May 25, 2005

OpenVPN for tunneling IPv6

One particularly useful OS X hack I've done recently was setting up openvpn as an IPv6 gateway for my machine at the office.

When I signed on with my company, they stuck a PC on my desk. I immediately wiped the drive and installed FreeBSD on it. FreeBSD is a good server-class OS, but the Mac has utterly spoiled me. So I actually bought myself a Mac Mini to use at work. It will be a while before there's any IT budget for a new machine for me, and in the meantime the mini is just fine, and it was very inexpensive, as things go.

I like IPv6 quite a bit. It's a great way to leave behind all of the restrictions and inconveniences that NAT impose. Anywhere I have a routable IPv4 address, I can set up 6to4 and do things like directly ssh to machines at home on the inside LAN.

Well, at work I don't have a public IPv4 address. To make a long story short, tunneling IPv6 over IPv4 just wasn't going to fly with the corporate firewall. I didn't want to make a big issue or anything, so I decided to tunnel over UDP. The easiest way to do that, of course, is with openvpn. So to make a long story short, I was able to set up IPv6 connectivity between my office machine and the house pretty easily.

Then along came the mac. What to do? Well, the mac is Unix-y enough that building and installing openvpn is no problem at all. Rather than fetch and install the LZO library, I simply added "--disable-lzo" to the configure command, then a make and make install. One last task is to obtain a tunnel driver for OS X.

Posted by nsayer at 02:44 PM | Comments (3)

Not much going on

I still have on my to-do list the conversion of the site to Serendipity. I would love to use WordPress, but they don't support PostgreSQL.

I've actually been doing lots of hacking lately on the house. I added a reverse osmosis system under the kitchen sink, then ran a branch from the output side of that over to the fridge and installed an ice maker. What struck me while I was doing all this was how little there was on the web about those subjects. I thought you could find anything on the Internet.

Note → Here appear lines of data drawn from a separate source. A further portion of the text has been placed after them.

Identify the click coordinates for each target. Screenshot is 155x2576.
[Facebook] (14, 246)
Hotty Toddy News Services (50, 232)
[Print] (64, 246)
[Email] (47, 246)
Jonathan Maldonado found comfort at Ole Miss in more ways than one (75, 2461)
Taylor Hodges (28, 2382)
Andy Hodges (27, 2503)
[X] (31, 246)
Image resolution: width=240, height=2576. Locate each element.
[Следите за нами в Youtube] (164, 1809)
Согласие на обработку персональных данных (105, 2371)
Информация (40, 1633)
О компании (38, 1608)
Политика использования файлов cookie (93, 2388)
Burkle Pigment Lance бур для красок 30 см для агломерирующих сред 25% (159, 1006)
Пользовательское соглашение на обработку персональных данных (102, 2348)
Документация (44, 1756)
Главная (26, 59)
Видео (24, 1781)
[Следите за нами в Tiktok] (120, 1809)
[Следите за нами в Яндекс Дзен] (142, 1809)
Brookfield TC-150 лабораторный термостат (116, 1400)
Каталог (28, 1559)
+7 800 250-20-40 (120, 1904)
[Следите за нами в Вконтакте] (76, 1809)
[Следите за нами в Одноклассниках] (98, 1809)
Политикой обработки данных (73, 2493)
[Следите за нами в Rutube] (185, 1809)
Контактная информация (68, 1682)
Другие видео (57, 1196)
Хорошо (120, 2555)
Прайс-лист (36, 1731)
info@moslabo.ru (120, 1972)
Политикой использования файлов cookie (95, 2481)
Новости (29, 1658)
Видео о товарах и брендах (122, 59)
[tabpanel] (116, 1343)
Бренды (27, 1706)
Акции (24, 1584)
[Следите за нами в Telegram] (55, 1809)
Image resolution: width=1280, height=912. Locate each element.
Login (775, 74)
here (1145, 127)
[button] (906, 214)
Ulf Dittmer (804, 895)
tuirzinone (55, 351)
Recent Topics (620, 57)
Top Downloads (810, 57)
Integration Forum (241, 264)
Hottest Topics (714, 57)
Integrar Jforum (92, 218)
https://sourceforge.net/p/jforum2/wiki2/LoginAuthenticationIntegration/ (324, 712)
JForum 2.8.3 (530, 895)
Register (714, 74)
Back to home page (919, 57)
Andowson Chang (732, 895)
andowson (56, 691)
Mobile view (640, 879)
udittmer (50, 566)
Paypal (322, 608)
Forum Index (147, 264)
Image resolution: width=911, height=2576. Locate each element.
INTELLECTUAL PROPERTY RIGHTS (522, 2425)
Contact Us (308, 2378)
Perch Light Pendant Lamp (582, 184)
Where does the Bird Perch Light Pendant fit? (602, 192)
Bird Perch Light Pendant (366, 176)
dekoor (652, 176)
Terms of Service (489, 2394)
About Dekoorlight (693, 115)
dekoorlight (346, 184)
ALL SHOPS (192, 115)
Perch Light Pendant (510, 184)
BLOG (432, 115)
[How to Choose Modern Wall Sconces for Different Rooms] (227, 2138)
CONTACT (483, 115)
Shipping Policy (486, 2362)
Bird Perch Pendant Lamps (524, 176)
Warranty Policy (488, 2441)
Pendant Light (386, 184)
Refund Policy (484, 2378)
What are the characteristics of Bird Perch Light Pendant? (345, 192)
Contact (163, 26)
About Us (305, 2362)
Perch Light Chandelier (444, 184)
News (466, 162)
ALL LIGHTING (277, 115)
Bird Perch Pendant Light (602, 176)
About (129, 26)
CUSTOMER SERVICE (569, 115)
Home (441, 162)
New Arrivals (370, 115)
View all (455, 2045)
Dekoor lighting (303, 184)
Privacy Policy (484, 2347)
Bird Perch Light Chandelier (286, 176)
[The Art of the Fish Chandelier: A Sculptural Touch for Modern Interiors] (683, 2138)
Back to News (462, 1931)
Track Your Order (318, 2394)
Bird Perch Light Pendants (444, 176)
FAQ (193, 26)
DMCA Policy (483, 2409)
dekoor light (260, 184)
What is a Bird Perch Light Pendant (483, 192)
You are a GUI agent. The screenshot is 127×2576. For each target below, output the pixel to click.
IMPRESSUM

The RO system was straightforward enough. The whole system is piped with 3/8 inch and 1/4 inch Polyethylene tubing. The tubing connects from point to point with quick connect fittings (with the one exception being the connection to the water supply - that one is a compression fitting).

The hard part was figuring out how to connect the reject water output up to the sink drain. I wound up adding a dishwasher drain connection fitting to replace a piece of PVC under the side of the sink without the disposer. Then a baffling set of tubing and adapters took it from the barbed dishwasher fitting down to the 3/8" reject water tube. No sane plumber would have done it that way, but it doesn't leak, and I can get away with it because that water is not under pressure (the reject water hose comes from an air gap built in to the faucet and is gravity-fed to the drain).

After the RO system was installed and set up, I turned it off, emptied the tank and cut the supply tubing on its way to the faucet and put a T, a short piece of Polyethylene tubing and a valve, all quick-connect. Then I waited for the weekend so I could get a friend to climb under the house and run the polyethylene tubing from a hole in the sink cabinet over to the wall behind the fridge. I bought a small 'ice maker hookup box' from Home Depot to mount in the drywall behind the fridge. That was made with a 1/2" screw connection, but it was easy to add some adapters to turn that into another 3/8" quick connect fitting, ready to receive the 3/8" poly tubing. The "user" side of the box has a standard 1/4" compression fitting for soft copper pipe to the fridge.

It took a couple hours before I was convinced that none of the fittings were leaking. They warned against overtightening the copper compression fittings, but it turns out their warnings, IMHO, were overstated. I had to tighten those damn things pretty tight before they stopped leaking. The other leaky spot was the adapter from the 1/2" threaded copper valve to the quick connect adapter. You need lots of teflon tape for a plastic-to-copper screw connection, I guess.

My wife is exstatic about the whole set up. We have really good tasting water and ice cubes that don't make "floaties" in the water (or iced tea).